Он приехал во втором часу дня. Отделение уже свернулось, я оставался один в палате, узкой, как дудочка. В коридоре, забрызганном известкой, стояли козлы. Мы были одни.
Я стал расспрашивать его о выступлениях на Урале — мы не виделись почти всю войну, — о сооруженном на его средства танке «Владимир Маяковский», о его новых работах. Я не слышал последней — «Горе от ума». Он стал играть первый акт, потом сыграл третий. Прочел по моей просьбе «Письмо Онегина к Татьяне», сцену в саду, начало «Казначейши». Я просил еще… Он прочел монолог из «Маскарада», сцену из «Настасьи Филипповны», в которой она сжигает деньги, и другую, когда Рогожин рассказывает Мышкину о ее смерти. Потом мы разговаривали. И снова он читал: «Флейту-позвоночник», «Необычайное приключение…», «Товарнцу Нетте…», «Разговор на рейде…», отрывки из «Хорошо!», из «Ленина», «Люблю», «Сергею Есенину», есенинского «Чорного человека», «Моцарта и Сальери» — вторую сцену, Блока — стихи из «Возмездия». Каждое произнесенное им слово я воспринимал как его собственные признания в любви, его исповеди, его мысли, его огромный творческий мир. Говорили о Гоголе, о Хлебникове, о жанре благородных приключений, о Твене, книжка которого лежала возле кровати. Яхонтов размышлял о будущих работах. Ему виделось стремительное движение событий, подобие увлекательной фабулы, хотелось внести новые конструктивные начала в построение программ. Он увлекался, то вдруг начинал сомневаться. Как это сделать? Станут ли эти работы вровень с прежним Яхонтовым? И верил, и хохотал, что будут не хуже, «прикидывая на себя» описание губернского бала из «Мертвых душ» и автобиографическую прозу Твена.

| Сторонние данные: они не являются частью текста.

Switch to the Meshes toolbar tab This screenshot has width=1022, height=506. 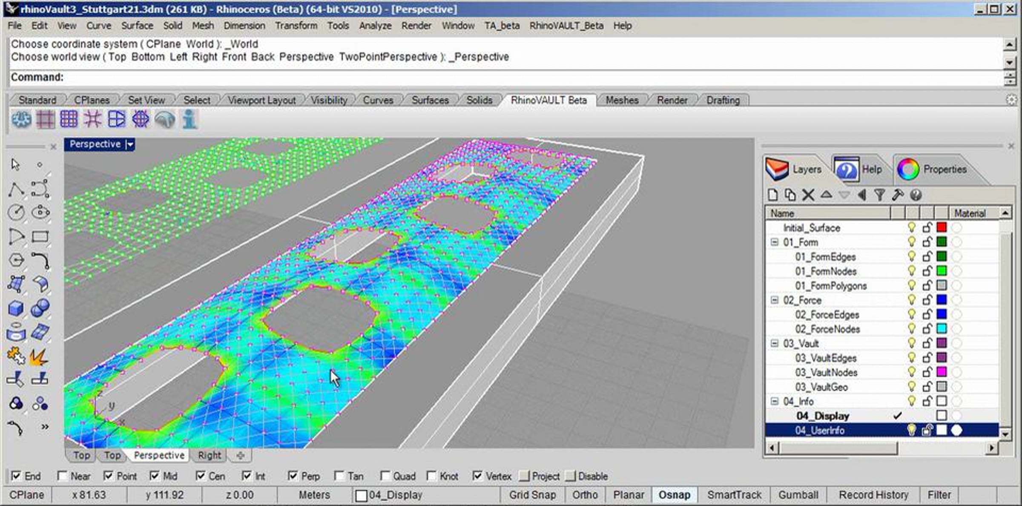point(622,100)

— Нет, я никогда не читал переводной литературы! — говорил он с тревогой. — Как прозвучит Марк Твен?
Я понял: ему страстно хотелось заговорить от себя в этих будущих новых работах, впервые создать пояснительный текст, связующий между собой составные части программы, текст ёмкий, который, может быть, вместил бы и собственные его мысли.
— А не получится, — спрашивал он, улыбаясь печально, — что «наговорили немые»? Это неплохо: «Немые», которые не закрывают ртов на эстраде. «Немые чтецы». Впрочем, — говорил он, — наверно, стоит попробовать. Веселее было бы обдумывать такую программу вместе.